- **Work required**: In the Open Firmware passage below, copy everything from "While both of" down to "Open Firmware era.", switching "Open Firmware" to "OpenBoot".

- **Passage provided**:
While both of these methods can be implemented with Open Firmware, they have their downsides. Perhaps the largest is that, for a third-party device to be bootable, you first need a working OS installation to install the drivers and include them in the initramfs or .mkext cache so that the driver is available to use during the next boot. What if the device could “just work” right out of the box, without the user having to install any drivers? This is a level of “magic” seamlessness that we hardly see today, but it was very possible in the Open Firmware era.

Open Firmware defines a mechanism for devices to provide in their option ROMs not only an FCode driver to use while booting, but also one or more native code drivers, compiled for a specific host operating system. For example, a device could include an FCode driver for boot, a Solaris driver with native SPARC code, a Mac OS 9 driver with PowerPC code, and a PowerPC Mac OS X kernel extension in its option ROM (assuming there is space). This would enable the device to work immediately upon installation with any of those operating systems, with no additional driver installation required by the user!

As you might expect, the drivers are represented simply as additional properties on the device tree node, with the names signifying which OS they are for. For example, the Mac OS 9 driver property would be named driver,AAPL,MacOS,PowerPC, while the OS X driver would be named driver,AAPL,MacOSX,PowerPC. The value of each would be binary data containing the native driver code for that architecture and operating system combination. This approach is elegantly simple – the OS kernel just has to walk the device tree on startup (which it’s already doing) and load any drivers it finds. Devices can be truly self-contained and work without any user configuration required.

- **Records supplied**:
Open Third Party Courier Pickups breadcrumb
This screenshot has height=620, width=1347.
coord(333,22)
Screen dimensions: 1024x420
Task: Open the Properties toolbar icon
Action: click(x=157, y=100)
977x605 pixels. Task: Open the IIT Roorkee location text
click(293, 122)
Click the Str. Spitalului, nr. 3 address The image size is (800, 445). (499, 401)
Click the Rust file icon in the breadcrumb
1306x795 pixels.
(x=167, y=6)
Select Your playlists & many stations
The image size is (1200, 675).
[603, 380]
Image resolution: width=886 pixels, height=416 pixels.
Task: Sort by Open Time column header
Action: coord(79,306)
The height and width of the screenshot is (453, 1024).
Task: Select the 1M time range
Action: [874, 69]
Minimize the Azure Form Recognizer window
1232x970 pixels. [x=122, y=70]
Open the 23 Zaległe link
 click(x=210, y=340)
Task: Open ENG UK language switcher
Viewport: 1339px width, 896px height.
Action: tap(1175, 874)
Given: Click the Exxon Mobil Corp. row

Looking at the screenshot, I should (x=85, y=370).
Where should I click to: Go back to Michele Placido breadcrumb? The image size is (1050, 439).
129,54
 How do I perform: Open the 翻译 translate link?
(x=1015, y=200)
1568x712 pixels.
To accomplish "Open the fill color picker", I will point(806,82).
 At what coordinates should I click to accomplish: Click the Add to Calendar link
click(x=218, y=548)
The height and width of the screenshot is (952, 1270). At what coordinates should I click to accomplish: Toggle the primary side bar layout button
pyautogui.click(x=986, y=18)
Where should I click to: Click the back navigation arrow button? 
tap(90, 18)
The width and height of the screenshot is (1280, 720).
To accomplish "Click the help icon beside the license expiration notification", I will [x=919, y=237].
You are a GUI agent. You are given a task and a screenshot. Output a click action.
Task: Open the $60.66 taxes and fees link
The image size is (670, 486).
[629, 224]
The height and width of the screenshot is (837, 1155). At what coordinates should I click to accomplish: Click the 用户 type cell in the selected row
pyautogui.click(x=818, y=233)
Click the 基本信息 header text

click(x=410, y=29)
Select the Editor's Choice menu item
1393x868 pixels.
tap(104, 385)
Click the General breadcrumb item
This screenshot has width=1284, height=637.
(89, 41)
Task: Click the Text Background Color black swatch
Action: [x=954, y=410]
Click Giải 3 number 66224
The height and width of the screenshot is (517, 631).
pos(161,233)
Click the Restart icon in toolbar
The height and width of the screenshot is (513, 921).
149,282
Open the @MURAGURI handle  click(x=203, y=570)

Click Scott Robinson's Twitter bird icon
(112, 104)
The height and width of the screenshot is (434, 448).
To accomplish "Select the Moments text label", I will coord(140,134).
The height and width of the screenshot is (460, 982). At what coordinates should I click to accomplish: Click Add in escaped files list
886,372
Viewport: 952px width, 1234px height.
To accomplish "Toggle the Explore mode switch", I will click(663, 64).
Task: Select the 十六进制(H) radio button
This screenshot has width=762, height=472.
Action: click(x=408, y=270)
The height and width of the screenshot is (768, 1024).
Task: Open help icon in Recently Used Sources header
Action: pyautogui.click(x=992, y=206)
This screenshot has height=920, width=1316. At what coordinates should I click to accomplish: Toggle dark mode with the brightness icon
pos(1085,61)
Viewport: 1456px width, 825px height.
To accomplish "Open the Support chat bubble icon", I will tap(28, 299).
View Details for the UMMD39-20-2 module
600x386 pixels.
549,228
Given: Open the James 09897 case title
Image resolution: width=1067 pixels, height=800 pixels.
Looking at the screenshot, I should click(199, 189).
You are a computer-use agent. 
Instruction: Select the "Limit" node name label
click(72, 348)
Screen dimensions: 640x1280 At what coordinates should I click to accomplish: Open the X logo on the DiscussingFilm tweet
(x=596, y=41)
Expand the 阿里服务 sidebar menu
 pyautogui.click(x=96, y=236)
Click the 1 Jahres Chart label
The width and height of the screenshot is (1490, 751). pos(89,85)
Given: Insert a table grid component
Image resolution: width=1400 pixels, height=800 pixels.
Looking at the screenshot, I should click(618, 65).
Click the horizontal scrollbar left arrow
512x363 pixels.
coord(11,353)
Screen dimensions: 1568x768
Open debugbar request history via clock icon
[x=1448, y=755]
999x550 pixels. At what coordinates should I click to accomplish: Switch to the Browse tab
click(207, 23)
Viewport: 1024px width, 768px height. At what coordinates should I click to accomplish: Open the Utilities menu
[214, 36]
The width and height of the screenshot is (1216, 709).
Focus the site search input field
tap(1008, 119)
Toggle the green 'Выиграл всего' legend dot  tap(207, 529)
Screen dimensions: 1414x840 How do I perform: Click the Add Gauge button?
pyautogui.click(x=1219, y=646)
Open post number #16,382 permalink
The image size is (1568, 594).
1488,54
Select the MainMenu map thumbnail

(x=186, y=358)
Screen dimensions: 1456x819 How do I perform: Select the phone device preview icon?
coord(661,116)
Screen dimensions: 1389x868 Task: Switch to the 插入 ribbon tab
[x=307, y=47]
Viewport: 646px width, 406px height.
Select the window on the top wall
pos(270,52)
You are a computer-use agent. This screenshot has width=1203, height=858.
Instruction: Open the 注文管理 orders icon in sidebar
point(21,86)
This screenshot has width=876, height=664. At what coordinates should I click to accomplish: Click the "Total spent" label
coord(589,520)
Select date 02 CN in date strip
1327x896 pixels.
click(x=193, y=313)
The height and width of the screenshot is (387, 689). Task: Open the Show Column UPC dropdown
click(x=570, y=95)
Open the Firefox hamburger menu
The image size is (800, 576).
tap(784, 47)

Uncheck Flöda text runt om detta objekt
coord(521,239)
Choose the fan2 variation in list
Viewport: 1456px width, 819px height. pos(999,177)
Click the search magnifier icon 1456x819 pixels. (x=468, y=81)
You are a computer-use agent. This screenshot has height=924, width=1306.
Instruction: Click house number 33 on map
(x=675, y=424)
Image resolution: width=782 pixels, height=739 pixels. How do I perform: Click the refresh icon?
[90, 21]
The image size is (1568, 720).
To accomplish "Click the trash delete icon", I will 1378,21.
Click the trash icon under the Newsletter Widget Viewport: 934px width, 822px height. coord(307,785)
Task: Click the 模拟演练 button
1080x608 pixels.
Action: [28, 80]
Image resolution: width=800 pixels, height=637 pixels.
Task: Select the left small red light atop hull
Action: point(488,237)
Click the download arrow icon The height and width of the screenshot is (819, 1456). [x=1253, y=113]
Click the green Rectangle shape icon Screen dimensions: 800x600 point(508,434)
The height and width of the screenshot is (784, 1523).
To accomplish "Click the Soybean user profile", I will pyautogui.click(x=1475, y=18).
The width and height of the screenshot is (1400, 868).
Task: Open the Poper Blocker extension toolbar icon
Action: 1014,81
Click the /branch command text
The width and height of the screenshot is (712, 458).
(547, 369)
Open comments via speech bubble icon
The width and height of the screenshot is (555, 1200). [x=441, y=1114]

- **Solved problem**:
While both of these methods can be implemented with OpenBoot, they have their downsides. Perhaps the largest is that, for a third-party device to be bootable, you first need a working OS installation to install the drivers and include them in the initramfs or .mkext cache so that the driver is available to use during the next boot. What if the device could “just work” right out of the box, without the user having to install any drivers? This is a level of “magic” seamlessness that we hardly see today, but it was very possible in the OpenBoot era.